Faculty of Sciences, Laboratory of Cellular and Molecular Neurosciences, University of Chile, Ñuñoa, Santiago, Chile International Center for Biomedicine (ICC), Vitacura, Santiago, Chile.
J Alzheimers Dis. 2013;37(4):849-56. doi: 10.3233/JAD-131843.
Neuroinflammation is a process related to the onset of several neurodegenerative disorders, including Alzheimer's disease (AD). Increasing sets of evidence support the major role of deregulation of the interaction patterns between glial cells and neurons in the pathway toward neuronal degeneration, a process we are calling neuroimmunomodulation in AD. On the basis of the hypothesis that pathological tau aggregates induce microglial activation with the subsequent events of the neuroinflammatory cascade, we have studied the effects of tau oligomeric species and filamentous structures over microglial cells in vitro. Tau oligomers and fibrils were induced by arachidonic acid and then their actions assayed upon addition to microglial cells. We showed activation of the microglia, with significant morphological alterations as analyzed by immunofluorescence. The augmentation of nitrites and the proinflammatory cytokine IL-6 was evaluated in ELISA assays. Furthermore, conditioned media of stimulated microglia cells were exposed to hippocampal neurons generating altered patterns in these cells, including shortening of neuritic processes and cytoskeleton reorganization.

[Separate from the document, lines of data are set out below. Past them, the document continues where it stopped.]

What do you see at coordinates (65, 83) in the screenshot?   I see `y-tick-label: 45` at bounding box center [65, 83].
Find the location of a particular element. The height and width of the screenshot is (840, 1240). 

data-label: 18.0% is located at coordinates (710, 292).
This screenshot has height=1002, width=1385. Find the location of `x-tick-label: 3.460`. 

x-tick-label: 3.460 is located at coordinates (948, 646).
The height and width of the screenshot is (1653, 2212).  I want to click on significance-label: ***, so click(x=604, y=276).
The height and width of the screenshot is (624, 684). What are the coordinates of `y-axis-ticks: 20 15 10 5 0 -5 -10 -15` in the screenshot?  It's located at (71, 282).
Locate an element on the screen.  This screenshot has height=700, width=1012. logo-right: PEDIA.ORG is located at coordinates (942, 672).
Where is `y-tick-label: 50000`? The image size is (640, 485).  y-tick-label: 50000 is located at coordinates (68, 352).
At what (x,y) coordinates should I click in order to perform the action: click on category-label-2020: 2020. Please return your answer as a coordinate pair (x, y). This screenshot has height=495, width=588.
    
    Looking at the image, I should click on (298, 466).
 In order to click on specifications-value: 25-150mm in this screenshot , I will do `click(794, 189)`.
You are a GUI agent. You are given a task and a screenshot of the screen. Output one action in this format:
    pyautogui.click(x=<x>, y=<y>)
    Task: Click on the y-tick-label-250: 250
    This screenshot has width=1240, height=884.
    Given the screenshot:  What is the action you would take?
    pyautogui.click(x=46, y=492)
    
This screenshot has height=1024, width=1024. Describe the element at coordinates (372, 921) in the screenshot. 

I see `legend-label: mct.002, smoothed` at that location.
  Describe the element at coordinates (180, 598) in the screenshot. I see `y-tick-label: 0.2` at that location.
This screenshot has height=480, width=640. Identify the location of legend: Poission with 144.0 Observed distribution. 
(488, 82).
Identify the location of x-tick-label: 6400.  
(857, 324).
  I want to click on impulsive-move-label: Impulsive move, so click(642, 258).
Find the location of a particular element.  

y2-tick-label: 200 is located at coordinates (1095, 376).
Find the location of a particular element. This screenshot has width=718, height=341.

神经炎症与包括阿尔茨海默病(AD)在内的几种神经退行性疾病的发病有关。越来越多的证据支持神经胶质细胞和神经元之间相互作用模式失调在神经元变性途径中的主要作用,我们将这一过程称为 AD 中的神经免疫调节。基于病理性 tau 聚集物诱导小胶质细胞激活,随后引发神经炎症级联反应的假说,我们已经在体外研究了 tau 寡聚体和丝状结构对小胶质细胞的影响。通过花生四烯酸诱导 tau 寡聚体和原纤维的形成,然后在加入小胶质细胞后检测它们的作用。我们通过免疫荧光分析显示小胶质细胞的激活,以及显著的形态改变。通过 ELISA 检测评估亚硝酸盐和促炎细胞因子 IL-6 的增加。此外,刺激的小胶质细胞的条件培养基暴露于海马神经元中,导致这些细胞出现改变的模式,包括神经突过程缩短和细胞骨架重组。